Singer Buchannan, professor of drama of Eastern Michigan University, will direct a mostly U-M student cast in "A Son, Come Home" and "Clara's Ole Man" which garnered the 1968 Vernon Rice Drama Desk Award for Playwrighting [sic] for author Ed Bullins.

Jimmy Garrett's "And We Own the Night" is the third play on the bill.

Garrett is a former SNCC worker and student at San Francisco State College. His play first was performed as a part of the 1967 Black Communications Project at the Fillmore Auditorium in San Francisco, where writer LeRoi Jones directed the production.

Bullins is co-founder of San Francisco's Black Arts West, a repertory theatre school.
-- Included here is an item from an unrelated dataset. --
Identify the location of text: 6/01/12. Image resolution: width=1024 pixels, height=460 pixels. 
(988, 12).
Until recently, Bullins was a contributing editor to "The Drama Review." He now edits The New Lafayette Theatre's magazine, "Black Theatre."

The Ann Arbor Black Theatre was established last spring and produced Jones' "The Baptism" as its first offering.
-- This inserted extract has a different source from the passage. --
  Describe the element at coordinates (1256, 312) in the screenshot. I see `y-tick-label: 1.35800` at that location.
The Black Theatre of Ann Arbor has a larger aim than the presentation of entertainment, according to Harold J. Cruse, head of the Educational Committee. 

"It aims to provide a certain kind of much needed education for the black youth of Ann Arbor -- the education about one's self, one's history, one's cultural heritage," Cruse said. "The black American group is a profoundly artistic group, much gifted in the dramatic arts, including dance, poetry and music. The heritage of slavery, a demeaning history, most often obscures this fact and blinds many people to the essential nature of the black man's gifts to the American cultural stream."

In 1821, enterprising blacks of New York City established a theatre company, the African Company, which produced Shakespearean classics such as "Othello" and "Richard III." In this period, the first great American actor, Ira Alridge, came to the fore.

Due to the peculiar nature of the developing American theatre, the blacks did not produce more outstanding dramatic stars until well into the 20th century. 

"This was because Ameri-playwrights [sic] until this time," Cruse said. "Then came black actors, including Charles Gilpin, Paul Robeson, Richard B. Harrison, Abbie Mitchell, Rose McClendon, Frank Wilson and Ethel Waters."

James Earl Jones, who attended the U-M, is the latest black actor to make a big name on the stage. 

Cruse said that the stereotyped mythology that came out of the ribald mimicry and cheap imitation of the black-faced minstrel tradition has obscured a native American theatrical traditional as "original and significant as that of the ancient Greeks."

"Today the entire story of this cultural development in America needs to be retold and re-evaluated in the light of our changing attitudes in educational and cultural values," Cruse said. "This is why the Ann Arbor Black Theatre and similar institutions have the important function of informing black youth about themselves and their cultural heritage. On the other hand, whites will also learn more about the roll of black cultural heritage in the shaping of America." 

About 20 young people will take part in next week's production.

Tickets to the plays are $3 and $2 for students. Tickets are available at Discount Record Shop on State St., Centicore Bookshop on S. University and Ned's Bookstore, 711 W. Cross, Ypsilanti. They also will be sold at the door.

IMAGE CAPTION:

Play In Rehearsal

In a scene during a rehearsal of "And We Own The Night" by the Ann Arbor Black Theatre, Ruffer Harris (left) clutches his chest and grimaces in pain as Barry Pugh, who plays the doctor, attends him. Nelson Ashton (with stick) and Duane Williams (right) play friends of the injured man.